** Exercise material follows **

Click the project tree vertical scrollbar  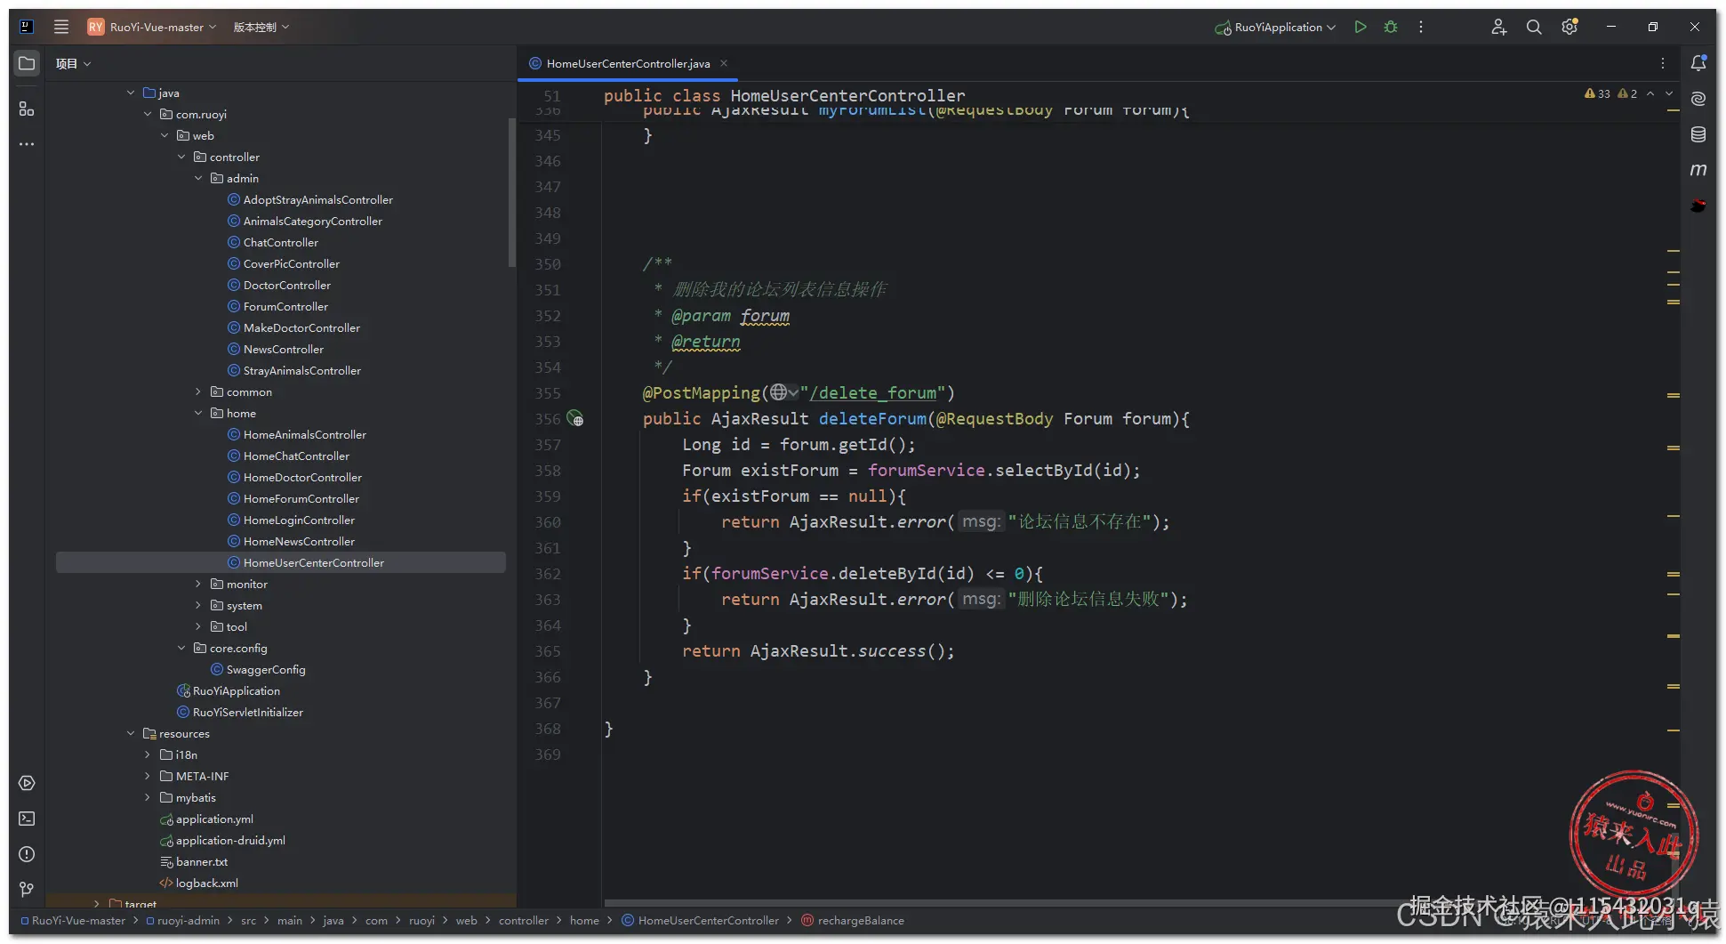[511, 191]
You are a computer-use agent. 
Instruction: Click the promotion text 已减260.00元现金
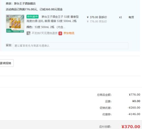click(x=51, y=9)
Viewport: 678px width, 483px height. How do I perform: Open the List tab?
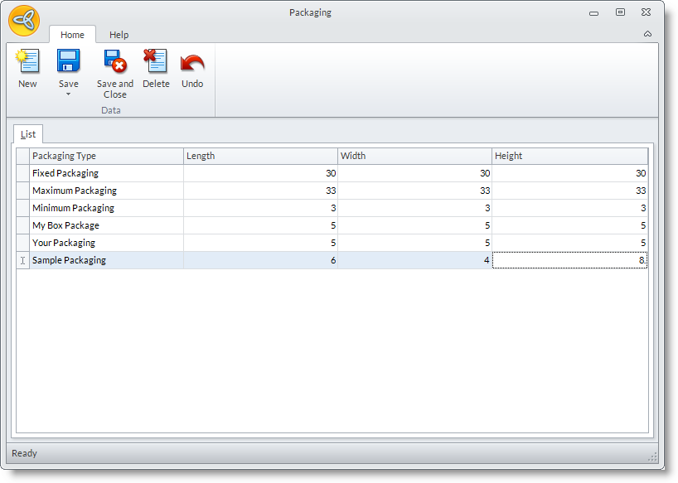coord(28,134)
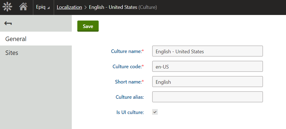This screenshot has width=286, height=129.
Task: Click the Culture alias label
Action: [x=130, y=97]
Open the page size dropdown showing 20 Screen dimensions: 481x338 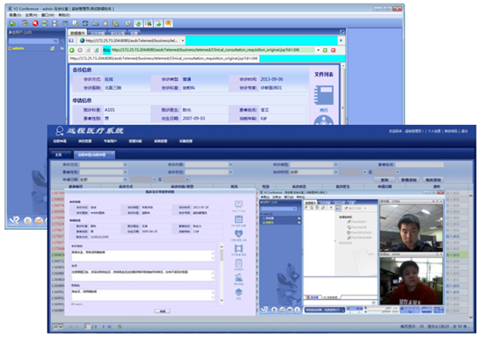58,327
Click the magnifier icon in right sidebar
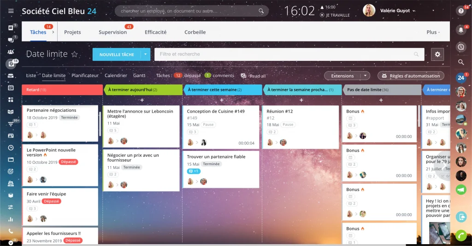The width and height of the screenshot is (472, 246). [x=461, y=62]
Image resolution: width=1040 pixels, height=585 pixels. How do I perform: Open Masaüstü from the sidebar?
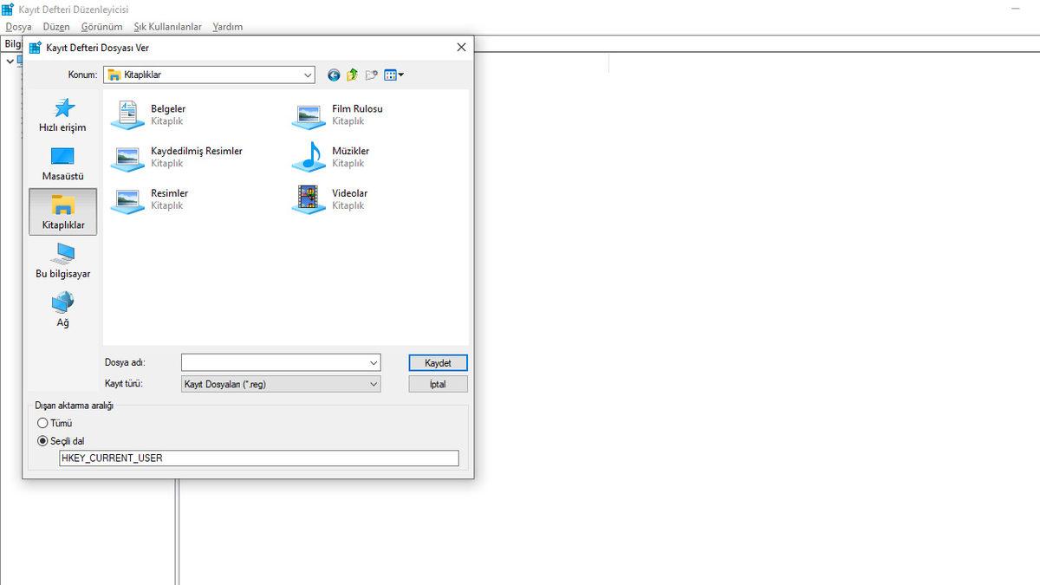[63, 163]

** End of Exercise material **

# [Description of the task]
Only the lines from the one with "Image resolution: width=1040" through the last line of the listing belong in your answer; copy them exactly and skip the pictures.

# [Answer area]
Image resolution: width=1040 pixels, height=585 pixels. How do I perform: Open Masaüstü from the sidebar?
[63, 163]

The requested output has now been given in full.